In git, merge are true merges. There are no "buckets" and you don't have to move commits between "buckets"/branches like you do for SVN. There's only the "tree" that you are evolving and the branches ("decorations") are bookmarking your place(s) in it.

OTHER TIPS

There's no difference. You can see the changes git will be merging by doing

git diff master...final

and

git diff final...master

each of which will show the accumulated differences on each branch from their merge base. git tries to put those two sets of accumulated changes together, and it has no notion of "branch primacy" or anything like that.

git does not, ever, lose commits. Go back to the basics, chase links from there, and pay particular attention to where the docs call out differences from other vcs's.

Merge is not time-based, and the result1 of a merge does not depend on which branch is "merged from" and which one is "merged into".2

The short form of "how merge works" is this. You are on some (current / "ours" / "merge-into") branch and you issue the command git merge <commit-ID>,3 so git does this:

  1. Find the "merge base" of the current branch, and the named commit.

    In your diagram, you're either on branch final, whose tip commit is i, or you're on branch master, whose tip commit is h. If you're on branch final you name commit h, and if you're on branch master, you name commit i, so that either way the two commits in question are h and i, and the merge-base is commit c: that's where you find common ground when working backwards from both of these commits.

  2. Run git diff (with -M option) to compare the merge-base with the current tip (e.g., c vs h).

  3. Run git diff (again with -M) to compare the merge-base with the other commit (e.g., c vs i).

  4. Using the diff in step 3—the changes "they" made—remove from it any of the changes already found in step 2, then make all the same changes in the current tip (e.g., make all changes not already contained in h, applying them to the tree in h).

Conflicts occur when, while trying to apply the "remaining changes" from step 4, the surrounding context does not match up (or, for file create, delete, or rename, there's no obvious right choice).
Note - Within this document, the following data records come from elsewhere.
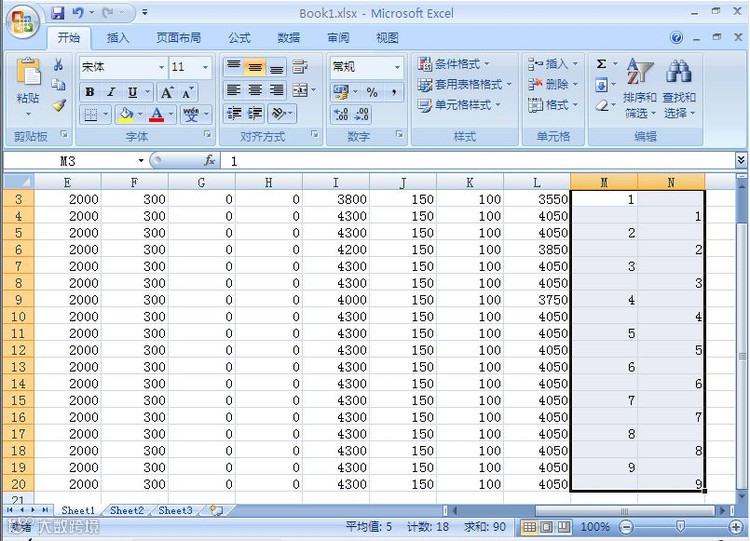Click the AutoSum sigma icon
Image resolution: width=750 pixels, height=541 pixels.
pyautogui.click(x=602, y=64)
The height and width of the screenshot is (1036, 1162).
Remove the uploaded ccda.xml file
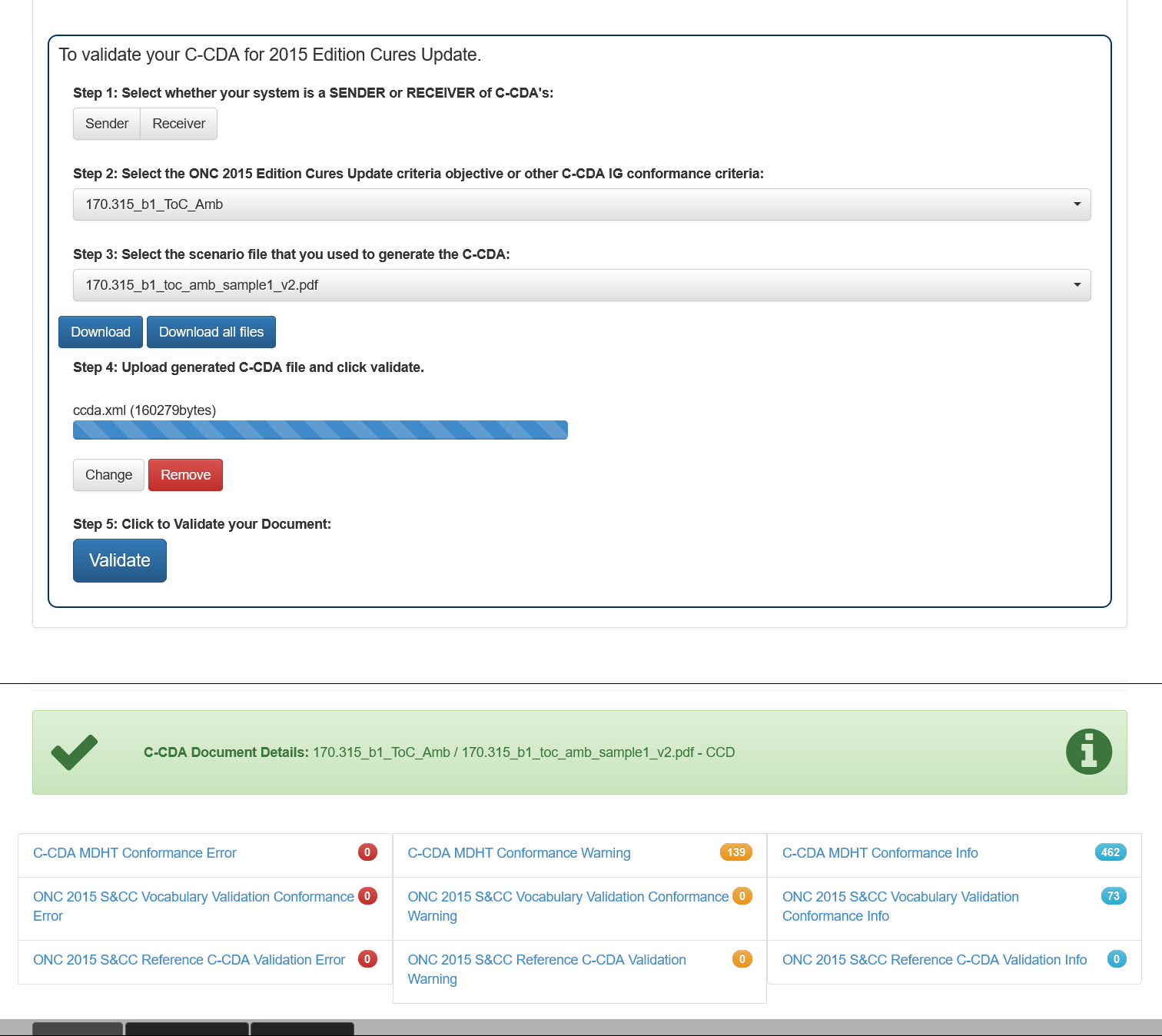pos(185,475)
If there are no conflicts and you have not used --no-commit, git then commits the resulting tree, which of course goes on the current ("ours") branch. But you get the same tree either way. (Of course, if there are conflicts, the tree you get depends on how you resolve them. I just mean the automated result.)


1More precisely, the tree result. The commit that is made does depend on which branch is the "from" and which is the "into": in particular, the first-parent of the resulting merge commit is the "into" or "ours" branch, and the second parent is the "from" or "theirs" branch. And of course the commit itself is placed on the "into" / "ours" current branch.

2Barring options like --ours, -X ours, and the like, anyway.

3With git merge branchname, the branchname part is resolved to a commit-ID. Git does retain the original argument for the merge commit message, too, though, so a branch name is usually nicer than a raw SHA-1.